Data in this exercise:
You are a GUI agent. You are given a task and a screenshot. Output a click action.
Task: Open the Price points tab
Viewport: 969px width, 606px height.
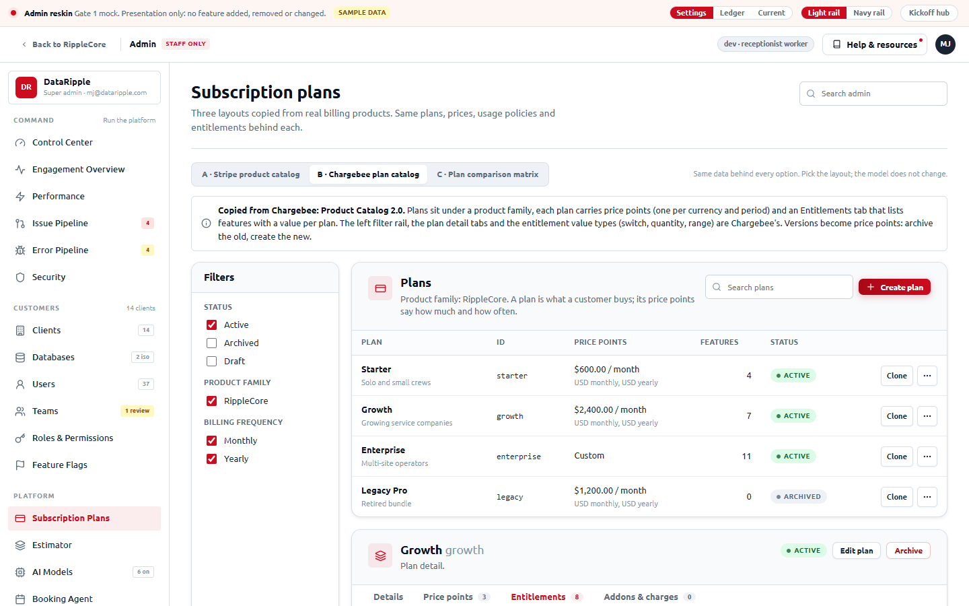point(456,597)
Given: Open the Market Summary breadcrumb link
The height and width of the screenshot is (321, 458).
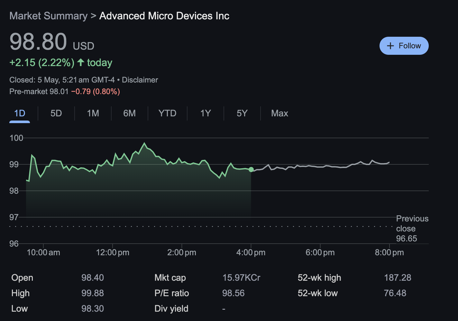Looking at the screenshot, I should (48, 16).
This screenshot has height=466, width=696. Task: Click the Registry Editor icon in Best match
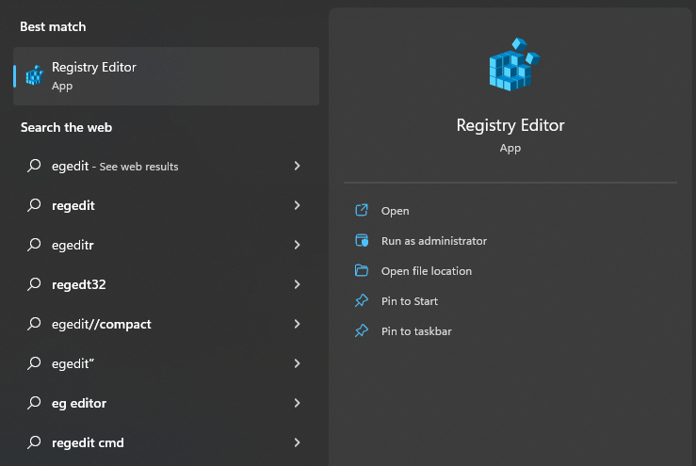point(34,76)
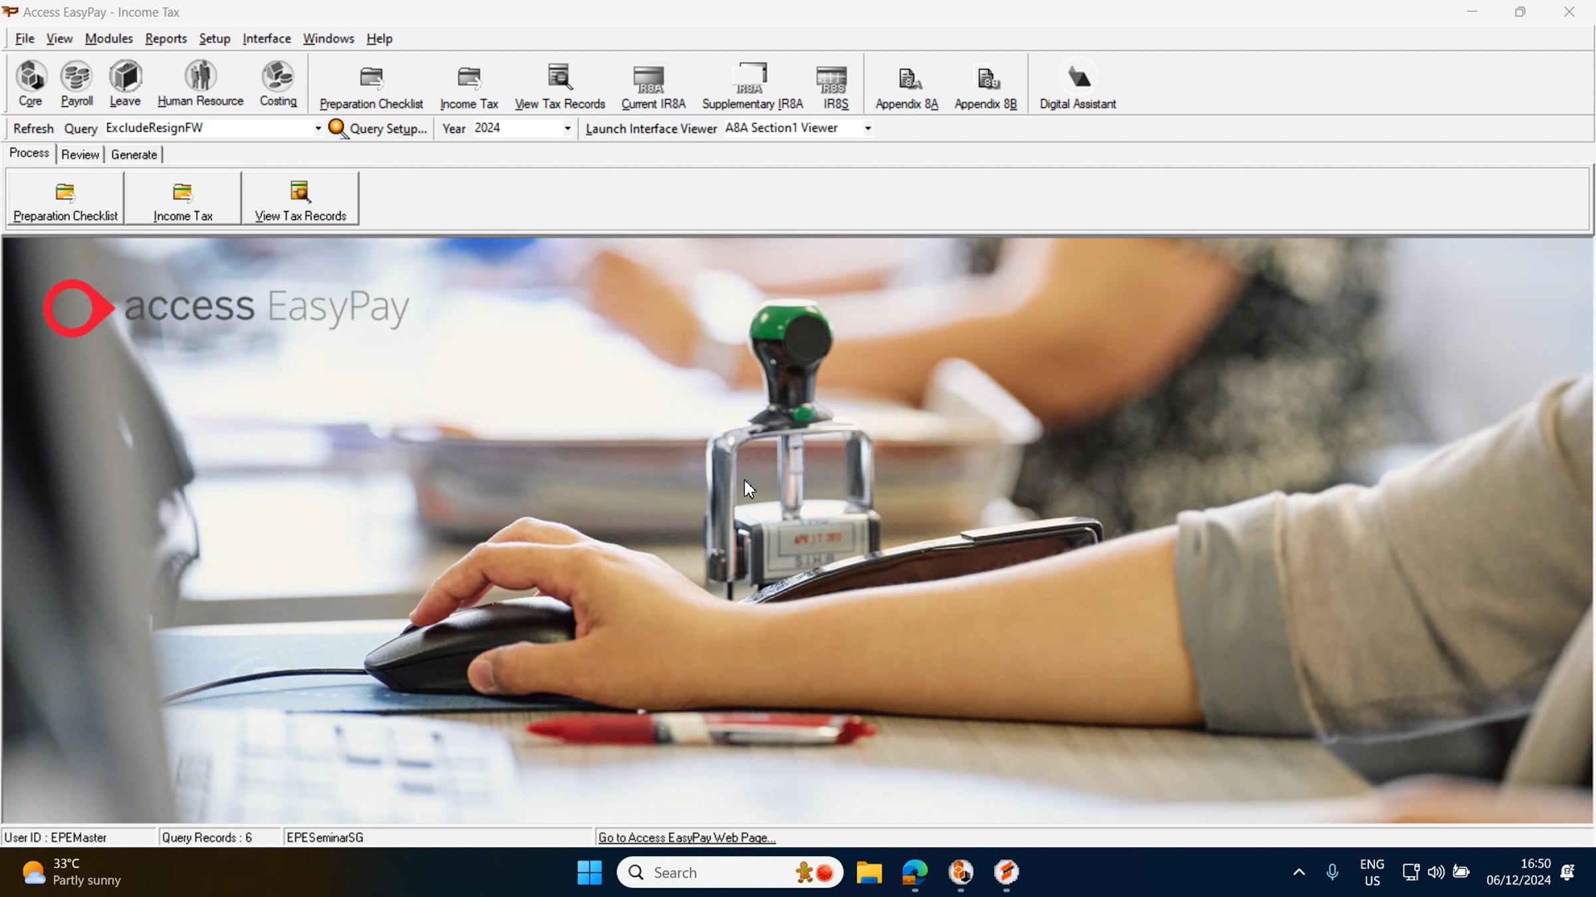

Aim: Output the text of every row above word for word, leaving out the pictures.

Exercise output:
You are a GUI agent. You are given a task and a screenshot. Output a click action.
Task: Open the Price points tab
Viewport: 969px width, 606px height.
point(456,597)
Given: Open the Market Summary breadcrumb link
The height and width of the screenshot is (321, 458).
Looking at the screenshot, I should (48, 16).
This screenshot has height=466, width=696. Task: Click the Registry Editor icon in Best match
point(34,76)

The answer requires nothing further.